Il risultato più significativo è arrivato nella classe LMGT3, dove la Porsche 911 GT3 R numero 77, affidata a Bankcy, Huub van Eijndhoven e Joel Sturm, ha chiuso in sesta posizione. La gara del trio è stata caratterizzata da un avvio molto efficace grazie allo stint iniziale di Bankcy, seguito da una prova consistente del nuovo arrivato Sturm. Nel finale, la strategia ha acceso le ambizioni di podio, ma una sosta tardiva per rifornimento ha relegato l’equipaggio al sesto posto.
Van Eijndhoven ha sottolineato la qualità della prestazione complessiva, evidenziando il ritmo mostrato dai compagni di squadra e i sorpassi effettuati nel suo stint finale, pur con il rammarico per il “splash and dash” decisivo negli ultimi minuti.
Sempre in LMGT3, anche la Porsche numero 75 si è mantenuta in lotta per le posizioni di vertice. Dopo il quarto posto in qualifica, Matt Kurzejewski ha confermato il buon momento già visto a Barcellona, mantenendo la vettura nelle zone alte della classifica fino a metà gara. Il lavoro è proseguito con Richard Lietz, ma le numerose interruzioni dovute alle safety car hanno compromesso il ritmo. Nel finale, Tom Sargent ha difeso la posizione chiudendo ottavo, risultato che vale punti importanti e consente al team di mantenere la seconda posizione in campionato.

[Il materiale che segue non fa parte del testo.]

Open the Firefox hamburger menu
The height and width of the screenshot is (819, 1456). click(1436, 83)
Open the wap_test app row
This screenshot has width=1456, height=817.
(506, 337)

In LMP2, la Oreca 07 numero 9 di Jonas Ried, Sebastian Priaulx e Mike Rockenfeller ha centrato un piazzamento nella top-8, proseguendo un percorso di crescita focalizzato sulla costruzione dell’intesa tra i piloti e sull’accumulo di esperienza. Ried ha evidenziato come il team sia riuscito a massimizzare il potenziale a disposizione, sottolineando i miglioramenti ottenuti nel corso del weekend.
Gara più complicata invece per la Oreca 07 numero 88, schierata nella classe LMP2 Pro-Am. L’equipaggio tutto austriaco composto da Horst Felbermayr Jr., Horst Felix Felbermayr e René Binder ha dovuto fare i conti con una penalità nelle fasi iniziali, che ha compromesso il risultato finale. Nonostante la rimonta, la vettura ha chiuso dodicesima di classe.
Il calendario ELMS proseguirà con la 4 Ore di Imola all’inizio di luglio, mentre Proton Competition tornerà in pista già nel weekend del 7-9 maggio per il secondo round del FIA World Endurance Championship a Spa-Francorchamps, in un periodo particolarmente intenso per la squadra.